High-yield “bugs-to-syndrome” map (memorize this)
- Enteroviruses → most common viral meningitis, summer/early fall outbreaks
- HSV-2 → recurrent lymphocytic meningitis (Mollaret)
- HSV-1 → temporal lobe encephalitis, hemorrhagic necrosis, RBCs in CSF
- VZV → meningitis/encephalitis ± rash; vasculopathy
- CMV (AIDS/transplant) → encephalitis/ventriculitis, periventricular involvement
- Rabies → hydrophobia, autonomic instability; Negri bodies (classically)
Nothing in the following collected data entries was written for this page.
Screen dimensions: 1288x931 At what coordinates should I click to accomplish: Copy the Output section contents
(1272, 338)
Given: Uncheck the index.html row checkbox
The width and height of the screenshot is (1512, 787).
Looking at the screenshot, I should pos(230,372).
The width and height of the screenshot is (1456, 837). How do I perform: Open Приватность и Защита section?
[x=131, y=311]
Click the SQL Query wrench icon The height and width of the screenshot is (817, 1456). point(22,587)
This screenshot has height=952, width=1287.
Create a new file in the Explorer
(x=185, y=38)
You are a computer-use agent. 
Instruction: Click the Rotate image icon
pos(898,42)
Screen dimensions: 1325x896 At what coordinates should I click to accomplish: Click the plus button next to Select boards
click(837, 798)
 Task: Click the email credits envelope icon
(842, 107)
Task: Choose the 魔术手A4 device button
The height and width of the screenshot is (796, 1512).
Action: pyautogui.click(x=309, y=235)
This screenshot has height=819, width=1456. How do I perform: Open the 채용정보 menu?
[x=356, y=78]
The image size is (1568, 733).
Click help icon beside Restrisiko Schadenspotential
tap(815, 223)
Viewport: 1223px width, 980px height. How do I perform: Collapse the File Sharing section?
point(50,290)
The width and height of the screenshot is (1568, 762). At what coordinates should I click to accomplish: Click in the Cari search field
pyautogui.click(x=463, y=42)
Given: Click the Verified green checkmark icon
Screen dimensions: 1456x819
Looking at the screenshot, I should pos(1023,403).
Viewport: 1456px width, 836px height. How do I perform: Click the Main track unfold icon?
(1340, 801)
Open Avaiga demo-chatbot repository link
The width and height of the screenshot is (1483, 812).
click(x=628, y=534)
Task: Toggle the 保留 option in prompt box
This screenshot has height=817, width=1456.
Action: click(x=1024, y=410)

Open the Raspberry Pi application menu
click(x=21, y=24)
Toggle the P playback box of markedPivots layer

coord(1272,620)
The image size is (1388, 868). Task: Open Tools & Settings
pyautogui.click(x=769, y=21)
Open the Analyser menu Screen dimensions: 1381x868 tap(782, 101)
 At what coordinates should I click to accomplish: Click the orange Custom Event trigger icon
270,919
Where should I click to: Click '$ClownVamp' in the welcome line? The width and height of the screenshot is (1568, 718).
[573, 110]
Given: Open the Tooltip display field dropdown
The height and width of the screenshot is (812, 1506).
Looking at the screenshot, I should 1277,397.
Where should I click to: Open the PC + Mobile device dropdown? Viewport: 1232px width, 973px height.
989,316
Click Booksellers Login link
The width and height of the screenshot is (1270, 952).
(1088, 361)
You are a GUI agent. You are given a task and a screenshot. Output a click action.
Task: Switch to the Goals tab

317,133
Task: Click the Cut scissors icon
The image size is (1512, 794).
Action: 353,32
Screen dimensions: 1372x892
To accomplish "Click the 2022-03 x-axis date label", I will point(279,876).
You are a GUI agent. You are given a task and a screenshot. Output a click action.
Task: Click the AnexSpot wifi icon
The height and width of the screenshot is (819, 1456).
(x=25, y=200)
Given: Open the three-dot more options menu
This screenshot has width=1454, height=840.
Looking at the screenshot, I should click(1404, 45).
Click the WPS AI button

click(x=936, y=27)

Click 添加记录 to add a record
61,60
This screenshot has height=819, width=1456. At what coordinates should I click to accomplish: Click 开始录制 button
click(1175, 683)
- West Nile → encephalitis + movement disorder; acute flaccid paralysis
Rapid differentiation: meningitis vs encephalitis (test-day checklist)
Think meningitis when:
- Headache + neck stiffness + photophobia
- No focal deficits
- No major altered mental status
Think encephalitis when:
- Any altered mental status
- Seizures
- Focal deficits
- Behavioral/personality changes
→ Start acyclovir
First Aid cross-references (by concept)
Page numbers vary by edition, so use these as “where to look” anchors in First Aid for the USMLE Step 1:
- CSF patterns (viral vs bacterial vs fungal/TB)
- Look under CNS infections and meningitis—CSF findings tables.
- HSV encephalitis
- Under Herpesviruses and CNS infections: temporal lobe involvement, hemorrhagic features.
- Enteroviruses
- Under Picornaviruses: aseptic meningitis association.
- Rabies
- Under Rhabdoviruses: hydrophobia, Negri bodies.
- West Nile / arboviruses
- Under Flaviviruses/arboviruses: encephalitis associations.
- Acyclovir toxicity
- Under antivirals: crystal nephropathy.
USMLE-style mini-vignettes (pattern recognition)
-
College student, summer, fever + headache + neck stiffness, normal mental status, CSF lymphocytes, normal glucose → Enteroviral meningitis, supportive care.
-
Fever + headache + new seizures, confusion, MRI temporal lobe, CSF RBCs → HSV-1 encephalitis, start IV acyclovir now.
-
Older adult, mosquito exposure, fever + confusion + tremor/parkinsonism ± flaccid weakness → West Nile neuroinvasive disease.
Take-home high-yield summary
- Viral meningitis: meningeal signs, normal glucose, lymphocytes, usually supportive care.
- Viral encephalitis: altered mental status/seizures/focal deficits; get MRI + CSF PCR; empiric IV acyclovir for suspected HSV.
- HSV-1: temporal lobe, hemorrhagic necrosis, RBCs in CSF—don’t miss it.